_Task to carry out:_ Please return each of the entries that follow, unchanged in every word.

_Exercise material:_
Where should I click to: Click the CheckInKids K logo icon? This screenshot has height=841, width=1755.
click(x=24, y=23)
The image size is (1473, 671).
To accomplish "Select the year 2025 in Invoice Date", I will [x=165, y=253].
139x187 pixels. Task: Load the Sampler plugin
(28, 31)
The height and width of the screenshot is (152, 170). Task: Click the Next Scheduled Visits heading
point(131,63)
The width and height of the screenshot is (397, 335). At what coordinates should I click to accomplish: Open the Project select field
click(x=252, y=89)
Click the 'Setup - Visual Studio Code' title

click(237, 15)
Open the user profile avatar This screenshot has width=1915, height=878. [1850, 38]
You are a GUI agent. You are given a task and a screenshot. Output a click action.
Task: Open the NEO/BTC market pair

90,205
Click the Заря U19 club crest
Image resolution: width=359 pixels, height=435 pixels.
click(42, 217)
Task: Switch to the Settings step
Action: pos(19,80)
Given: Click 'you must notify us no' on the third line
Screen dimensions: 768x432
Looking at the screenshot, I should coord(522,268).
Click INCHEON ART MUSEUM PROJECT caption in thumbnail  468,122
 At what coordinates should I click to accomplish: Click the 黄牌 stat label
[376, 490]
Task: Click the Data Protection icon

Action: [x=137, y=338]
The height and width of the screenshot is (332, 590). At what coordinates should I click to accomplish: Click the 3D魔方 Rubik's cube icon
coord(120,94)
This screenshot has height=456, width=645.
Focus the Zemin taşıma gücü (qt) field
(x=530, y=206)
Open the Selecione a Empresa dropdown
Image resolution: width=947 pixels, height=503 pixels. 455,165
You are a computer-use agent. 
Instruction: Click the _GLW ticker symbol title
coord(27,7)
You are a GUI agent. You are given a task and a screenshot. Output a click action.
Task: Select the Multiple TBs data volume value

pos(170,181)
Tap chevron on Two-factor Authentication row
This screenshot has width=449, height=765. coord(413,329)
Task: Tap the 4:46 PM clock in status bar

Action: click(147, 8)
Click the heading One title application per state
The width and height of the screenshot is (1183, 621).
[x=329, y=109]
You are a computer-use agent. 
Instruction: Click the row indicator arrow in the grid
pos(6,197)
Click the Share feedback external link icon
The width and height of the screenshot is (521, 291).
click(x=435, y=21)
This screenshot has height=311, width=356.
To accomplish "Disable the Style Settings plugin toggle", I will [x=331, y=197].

_Expected answer:_
Where should I click to: Click the CheckInKids K logo icon? This screenshot has height=841, width=1755.
click(x=24, y=23)
The image size is (1473, 671).
To accomplish "Select the year 2025 in Invoice Date", I will [x=165, y=253].
139x187 pixels. Task: Load the Sampler plugin
(28, 31)
The height and width of the screenshot is (152, 170). Task: Click the Next Scheduled Visits heading
point(131,63)
The width and height of the screenshot is (397, 335). At what coordinates should I click to accomplish: Open the Project select field
click(x=252, y=89)
Click the 'Setup - Visual Studio Code' title

click(237, 15)
Open the user profile avatar This screenshot has width=1915, height=878. [1850, 38]
You are a GUI agent. You are given a task and a screenshot. Output a click action.
Task: Open the NEO/BTC market pair

90,205
Click the Заря U19 club crest
Image resolution: width=359 pixels, height=435 pixels.
click(42, 217)
Task: Switch to the Settings step
Action: pos(19,80)
Given: Click 'you must notify us no' on the third line
Screen dimensions: 768x432
Looking at the screenshot, I should coord(522,268).
Click INCHEON ART MUSEUM PROJECT caption in thumbnail  468,122
 At what coordinates should I click to accomplish: Click the 黄牌 stat label
[376, 490]
Task: Click the Data Protection icon

Action: [x=137, y=338]
The height and width of the screenshot is (332, 590). At what coordinates should I click to accomplish: Click the 3D魔方 Rubik's cube icon
coord(120,94)
This screenshot has height=456, width=645.
Focus the Zemin taşıma gücü (qt) field
(x=530, y=206)
Open the Selecione a Empresa dropdown
Image resolution: width=947 pixels, height=503 pixels. 455,165
You are a computer-use agent. 
Instruction: Click the _GLW ticker symbol title
coord(27,7)
You are a GUI agent. You are given a task and a screenshot. Output a click action.
Task: Select the Multiple TBs data volume value

pos(170,181)
Tap chevron on Two-factor Authentication row
This screenshot has width=449, height=765. coord(413,329)
Task: Tap the 4:46 PM clock in status bar

Action: click(147, 8)
Click the heading One title application per state
The width and height of the screenshot is (1183, 621).
[x=329, y=109]
You are a computer-use agent. 
Instruction: Click the row indicator arrow in the grid
pos(6,197)
Click the Share feedback external link icon
The width and height of the screenshot is (521, 291).
click(x=435, y=21)
This screenshot has height=311, width=356.
To accomplish "Disable the Style Settings plugin toggle", I will [x=331, y=197].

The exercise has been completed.